What the task asks: Rewrite the part of the rows that opens with the line containing "Click the ケイデンス section title" and runs through the end of the rows, changing "Instruction" to "Command" and keeping everything else the same.

Dataset entries:
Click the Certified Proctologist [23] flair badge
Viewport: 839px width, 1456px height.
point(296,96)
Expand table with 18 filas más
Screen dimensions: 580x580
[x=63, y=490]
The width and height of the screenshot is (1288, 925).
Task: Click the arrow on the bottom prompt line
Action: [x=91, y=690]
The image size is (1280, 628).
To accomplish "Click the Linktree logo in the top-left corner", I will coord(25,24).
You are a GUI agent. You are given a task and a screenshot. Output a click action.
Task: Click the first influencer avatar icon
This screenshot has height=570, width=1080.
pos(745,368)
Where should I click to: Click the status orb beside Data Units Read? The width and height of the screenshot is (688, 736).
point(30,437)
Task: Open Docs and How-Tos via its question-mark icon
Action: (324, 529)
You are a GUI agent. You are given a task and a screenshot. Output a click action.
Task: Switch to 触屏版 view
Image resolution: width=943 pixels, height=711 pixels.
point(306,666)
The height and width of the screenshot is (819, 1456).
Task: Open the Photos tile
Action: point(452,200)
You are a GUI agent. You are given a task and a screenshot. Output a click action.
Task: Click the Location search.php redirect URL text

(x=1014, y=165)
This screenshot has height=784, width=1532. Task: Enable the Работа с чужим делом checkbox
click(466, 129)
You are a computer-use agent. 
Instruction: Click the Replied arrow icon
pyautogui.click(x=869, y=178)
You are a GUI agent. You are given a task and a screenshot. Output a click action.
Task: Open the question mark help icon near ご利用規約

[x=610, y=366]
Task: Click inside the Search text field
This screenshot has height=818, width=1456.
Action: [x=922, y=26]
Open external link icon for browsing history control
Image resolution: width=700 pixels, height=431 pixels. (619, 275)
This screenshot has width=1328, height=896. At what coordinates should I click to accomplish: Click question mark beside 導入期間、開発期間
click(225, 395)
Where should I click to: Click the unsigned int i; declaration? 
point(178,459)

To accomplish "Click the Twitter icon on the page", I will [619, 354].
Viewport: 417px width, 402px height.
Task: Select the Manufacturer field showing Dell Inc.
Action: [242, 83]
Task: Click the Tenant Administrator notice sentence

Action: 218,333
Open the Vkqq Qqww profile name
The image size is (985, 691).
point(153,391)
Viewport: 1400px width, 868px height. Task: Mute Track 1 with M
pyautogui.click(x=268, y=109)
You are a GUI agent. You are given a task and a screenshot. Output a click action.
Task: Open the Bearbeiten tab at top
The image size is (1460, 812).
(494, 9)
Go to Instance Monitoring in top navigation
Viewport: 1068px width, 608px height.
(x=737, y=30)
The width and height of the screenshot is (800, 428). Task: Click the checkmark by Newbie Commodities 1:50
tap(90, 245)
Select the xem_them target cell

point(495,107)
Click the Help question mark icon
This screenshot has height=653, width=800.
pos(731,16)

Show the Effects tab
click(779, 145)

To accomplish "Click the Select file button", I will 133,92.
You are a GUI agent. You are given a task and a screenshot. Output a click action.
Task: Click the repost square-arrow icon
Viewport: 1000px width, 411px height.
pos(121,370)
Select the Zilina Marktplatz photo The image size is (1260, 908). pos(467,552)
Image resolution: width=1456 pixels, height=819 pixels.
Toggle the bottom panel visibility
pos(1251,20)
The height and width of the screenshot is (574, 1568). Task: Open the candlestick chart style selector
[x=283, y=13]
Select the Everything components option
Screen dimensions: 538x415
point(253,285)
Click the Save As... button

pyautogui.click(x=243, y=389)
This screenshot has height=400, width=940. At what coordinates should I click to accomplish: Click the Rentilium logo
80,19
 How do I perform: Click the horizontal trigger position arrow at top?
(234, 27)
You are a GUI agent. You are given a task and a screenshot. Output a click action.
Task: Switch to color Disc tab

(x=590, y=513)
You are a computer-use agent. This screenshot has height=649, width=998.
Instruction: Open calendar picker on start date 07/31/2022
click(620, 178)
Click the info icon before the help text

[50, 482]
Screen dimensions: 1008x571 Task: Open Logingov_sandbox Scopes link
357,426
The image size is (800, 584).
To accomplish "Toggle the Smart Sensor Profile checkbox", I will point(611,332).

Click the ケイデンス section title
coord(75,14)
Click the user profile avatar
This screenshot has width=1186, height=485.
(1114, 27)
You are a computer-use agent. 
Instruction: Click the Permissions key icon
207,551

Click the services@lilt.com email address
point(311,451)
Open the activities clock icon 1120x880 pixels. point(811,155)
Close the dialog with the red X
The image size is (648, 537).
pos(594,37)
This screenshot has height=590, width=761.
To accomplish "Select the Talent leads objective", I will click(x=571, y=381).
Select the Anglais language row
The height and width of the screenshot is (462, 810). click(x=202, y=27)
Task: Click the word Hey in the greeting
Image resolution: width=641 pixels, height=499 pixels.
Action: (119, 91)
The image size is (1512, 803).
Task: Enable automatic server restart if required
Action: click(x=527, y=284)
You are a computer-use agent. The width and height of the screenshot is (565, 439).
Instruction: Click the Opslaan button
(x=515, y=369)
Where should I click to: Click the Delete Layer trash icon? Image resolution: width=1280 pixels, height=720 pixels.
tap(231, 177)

Expected output:
Click the ケイデンス section title
coord(75,14)
Click the user profile avatar
This screenshot has width=1186, height=485.
(1114, 27)
You are a computer-use agent. 
Command: Click the Permissions key icon
207,551

Click the services@lilt.com email address
point(311,451)
Open the activities clock icon 1120x880 pixels. point(811,155)
Close the dialog with the red X
The image size is (648, 537).
pos(594,37)
This screenshot has height=590, width=761.
To accomplish "Select the Talent leads objective", I will click(x=571, y=381).
Select the Anglais language row
The height and width of the screenshot is (462, 810). click(x=202, y=27)
Task: Click the word Hey in the greeting
Image resolution: width=641 pixels, height=499 pixels.
Action: (119, 91)
The image size is (1512, 803).
Task: Enable automatic server restart if required
Action: click(x=527, y=284)
You are a computer-use agent. The width and height of the screenshot is (565, 439).
Command: Click the Opslaan button
(x=515, y=369)
Where should I click to: Click the Delete Layer trash icon? Image resolution: width=1280 pixels, height=720 pixels.
tap(231, 177)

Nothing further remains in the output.